- Task requirements -
Lines from the one holding "Click the green 0.3179 price label" through the end of the entries, inclusive, form the whole output; reproduce them exactly and omit pictures.

- Supplied data -
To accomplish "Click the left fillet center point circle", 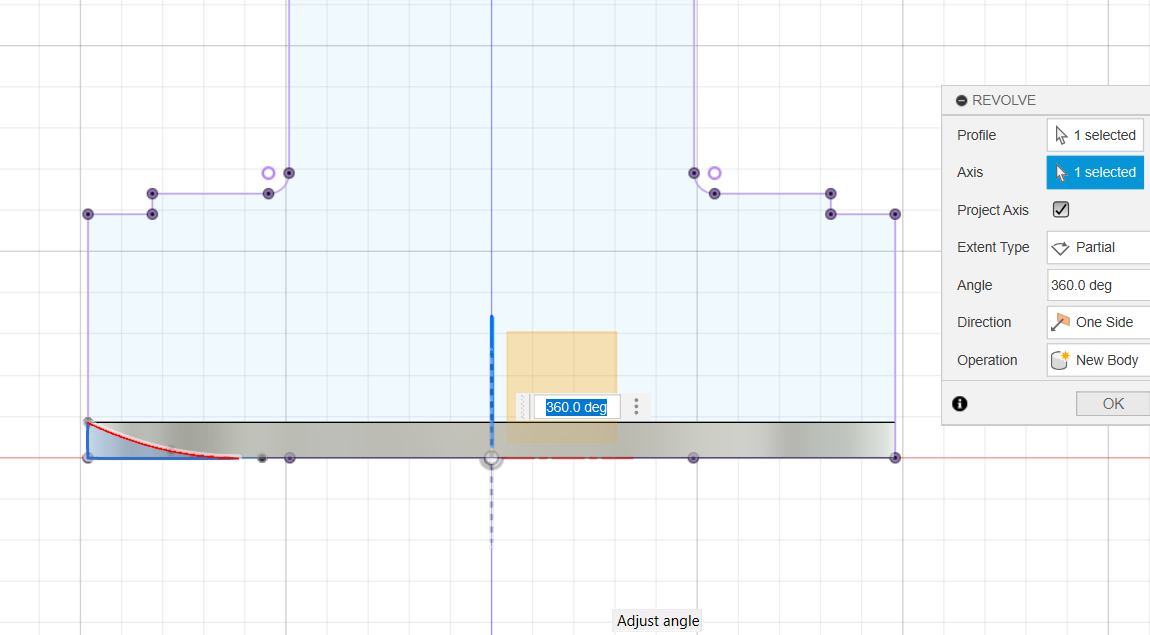I will (x=268, y=173).
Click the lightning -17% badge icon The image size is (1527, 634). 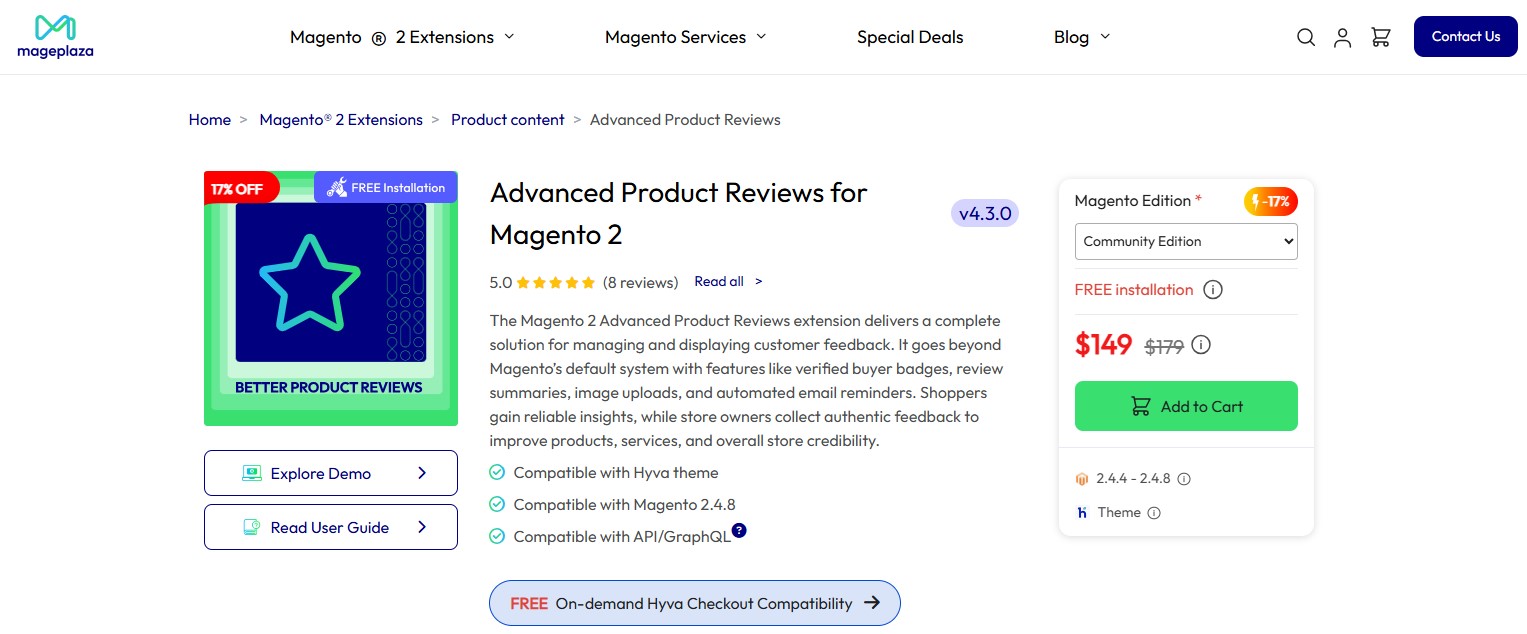(1258, 201)
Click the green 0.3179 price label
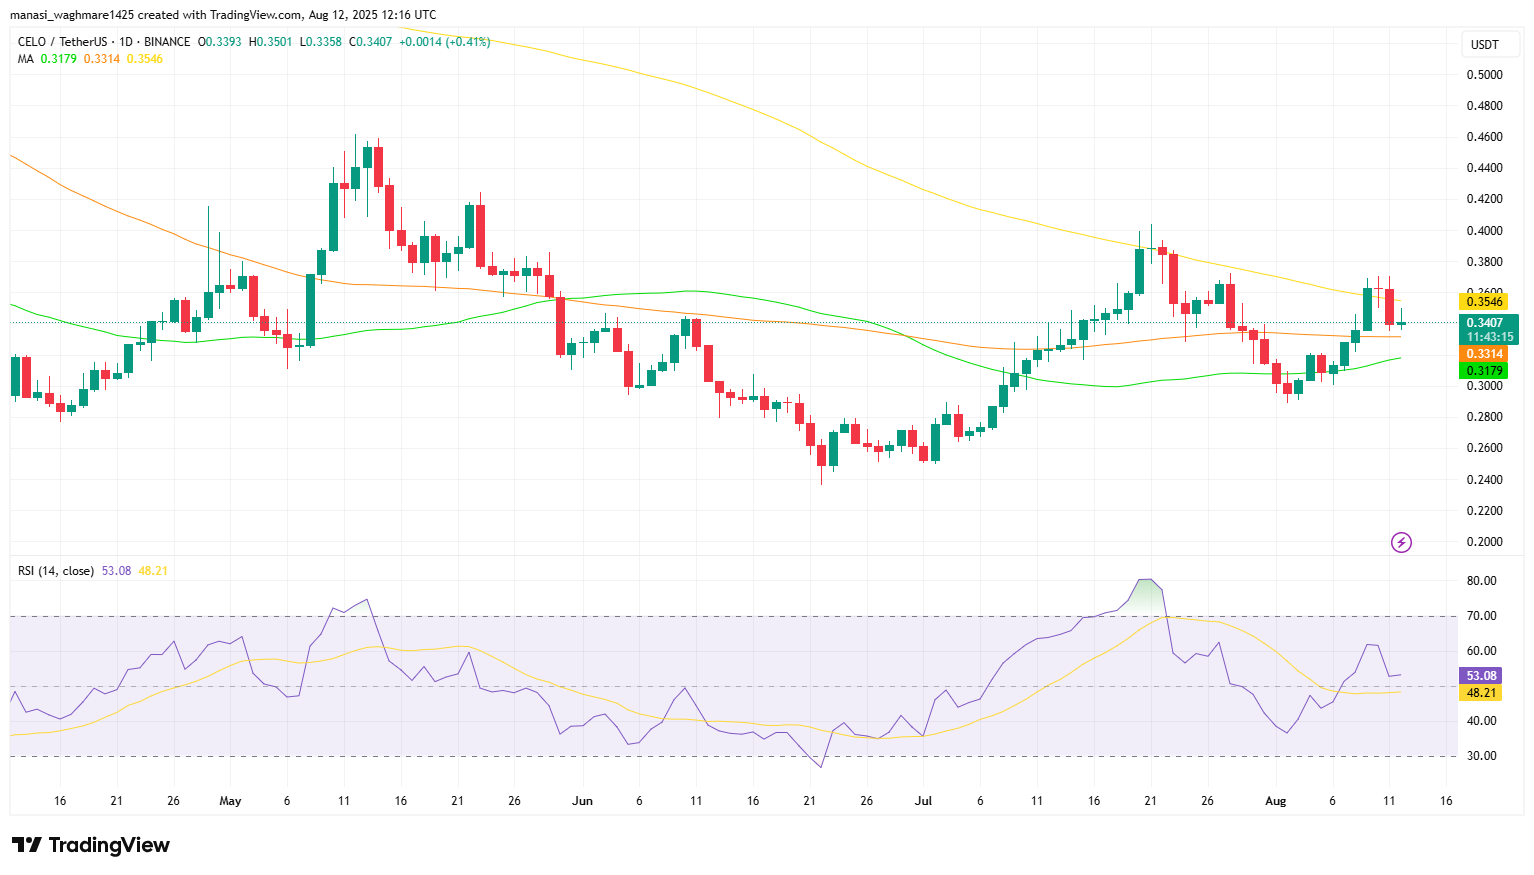This screenshot has width=1534, height=875. 1486,370
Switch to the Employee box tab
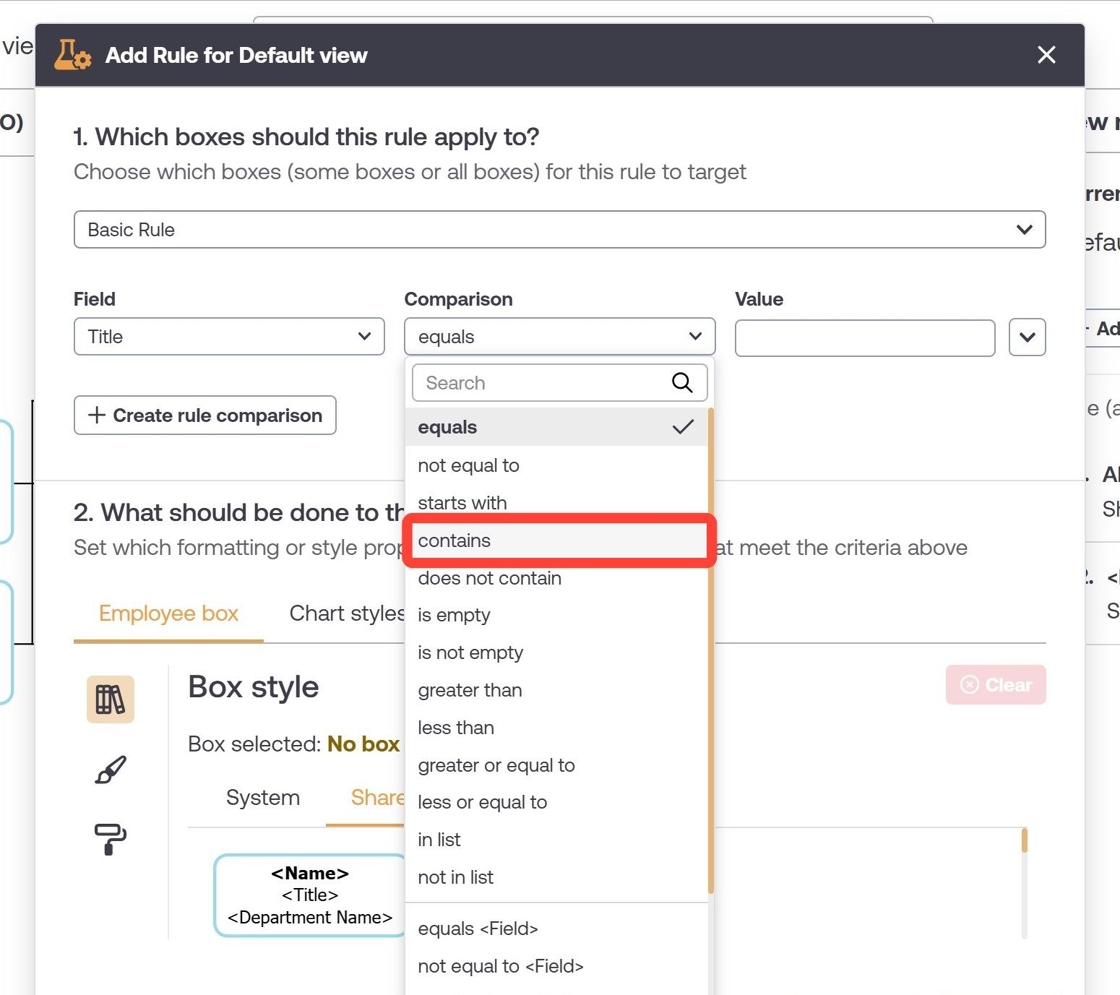1120x995 pixels. pos(169,614)
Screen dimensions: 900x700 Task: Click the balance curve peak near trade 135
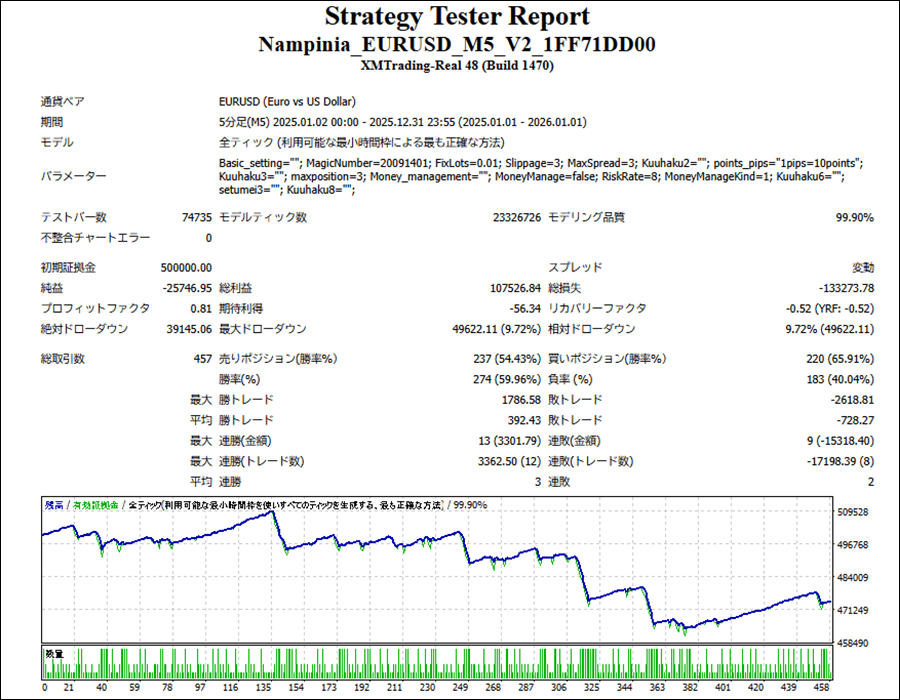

- Result of the task -
Click the green 0.3179 price label
This screenshot has width=1534, height=875. 1486,370
Switch to the Employee box tab
1120x995 pixels. pos(169,614)
Screen dimensions: 900x700 Task: Click the balance curve peak near trade 135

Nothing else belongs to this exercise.